● TASK BRIEF
Can you turn the stretch from the start of the entries through the line containing "pyautogui.click(x=130, y=106)" into a Markdown table with the columns Row No. and Text, numbering each line and skipping blank ones? Leave any pictures out of the table.

[Entries from a screen grounding dataset]
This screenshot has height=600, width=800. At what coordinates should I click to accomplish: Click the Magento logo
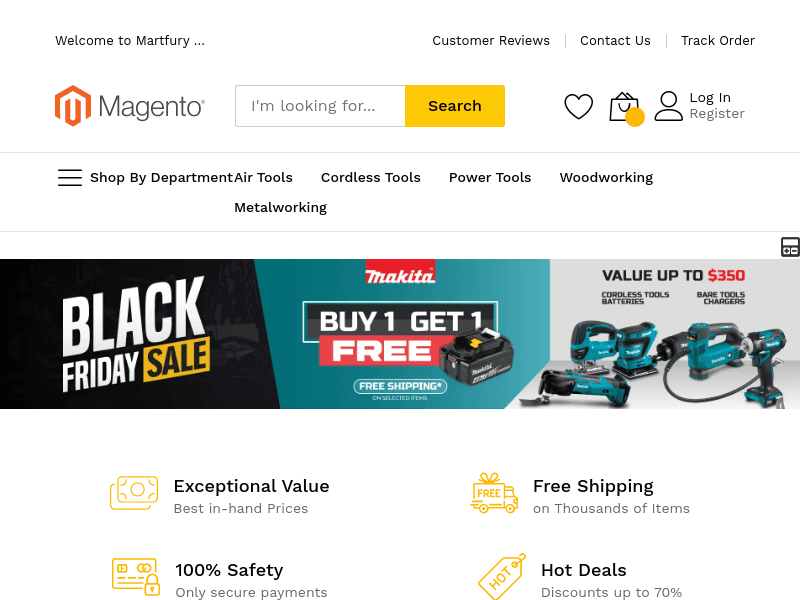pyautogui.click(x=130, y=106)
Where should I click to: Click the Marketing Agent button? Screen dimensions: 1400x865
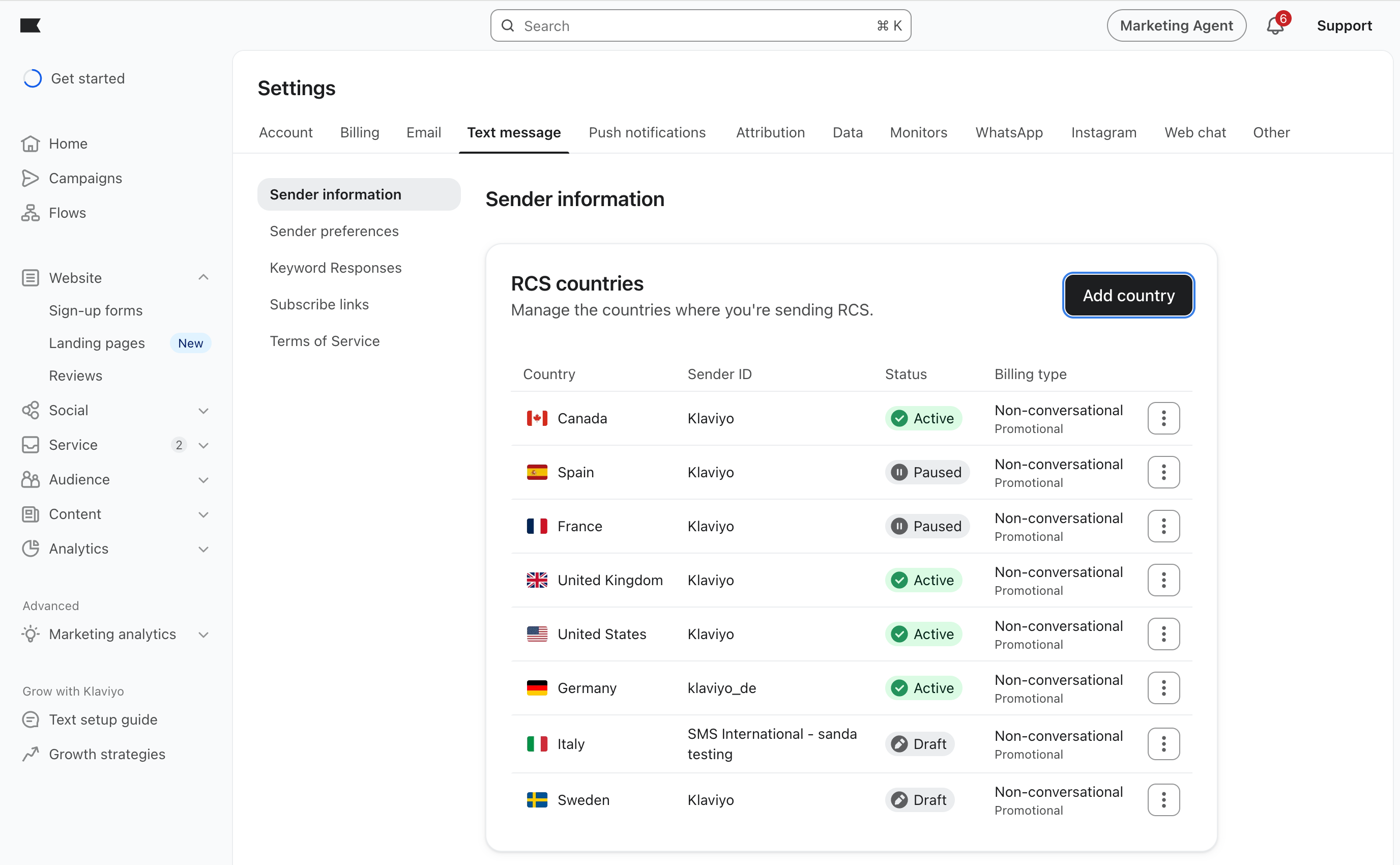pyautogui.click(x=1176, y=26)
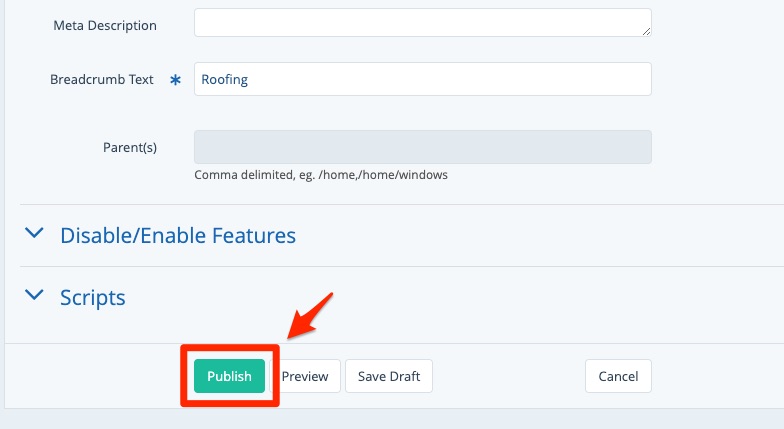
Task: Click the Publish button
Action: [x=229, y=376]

● ANSWER BELOW
| Row No. | Text |
|---|---|
| 1 | This screenshot has height=600, width=800. At what coordinates should I click to accomplish: Click the Magento logo |
| 2 | pyautogui.click(x=130, y=106) |